> **Required tasks**:
(1) In the passage on CSS selector functions below, print everything from "This is what" down to "will match nothing." word for word.
(2) Translate this sentence from the passage on CSS selector functions below into Spanish: "It's worth noting that CSS selectors can contain pseudo-classes that only make sense when something is rendered on screen."

> **Excerpted passage**:
The DOM spec defines the following CSS selector functions:

namespace Dom {
  interface ParentNode {
    public function querySelector(string $selectors): ?Element {}
    public function querySelectorAll(string $selectors): NodeList {}
  }
 
  class Element extends Node implements ParentNode {
    public function closest(string $selectors): ?Element {}
    public function matches(string $selectors): bool {}
  }
}

This is what the methods do:

querySelector: Returns the first descendant element that matches the CSS selectors
querySelectorAll: Returns a NodeList containing all descendant elements that match the CSS selectors
closest: Finds the closest ancestor of the element that matches the CSS selectors
matches: Returns true if the element matches the CSS selectors, false otherwise

It's worth noting that CSS selectors can contain pseudo-classes that only make sense when something is rendered on screen. Like for example :hover, which matches when a user hovers over an element. Because in the context of PHP this is nonsensical, a CSS selector that uses such a pseudo-class will match nothing.

While it's possible to implement closest and matches using XPath, it cannot be done performance-efficiently (as far as I know).

> **Supplied information**:
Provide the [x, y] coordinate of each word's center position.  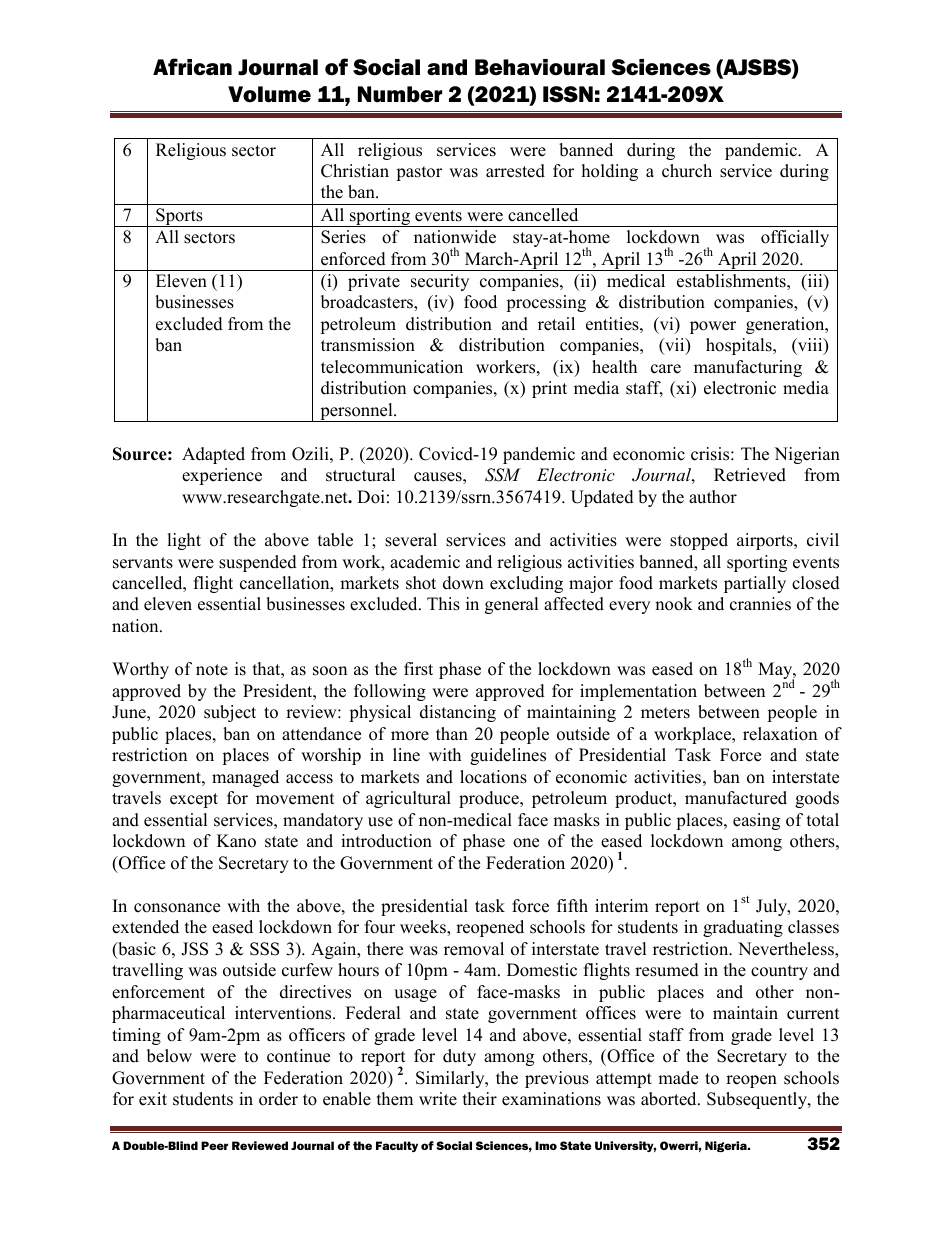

> **Exercise responses**:
(1)
This is what the methods do:

querySelector: Returns the first descendant element that matches the CSS selectors
querySelectorAll: Returns a NodeList containing all descendant elements that match the CSS selectors
closest: Finds the closest ancestor of the element that matches the CSS selectors
matches: Returns true if the element matches the CSS selectors, false otherwise

It's worth noting that CSS selectors can contain pseudo-classes that only make sense when something is rendered on screen. Like for example :hover, which matches when a user hovers over an element. Because in the context of PHP this is nonsensical, a CSS selector that uses such a pseudo-class will match nothing.

(2) Cabe señalar que los selectores CSS pueden contener pseudoclases que solo tienen sentido cuando algo se renderiza en pantalla.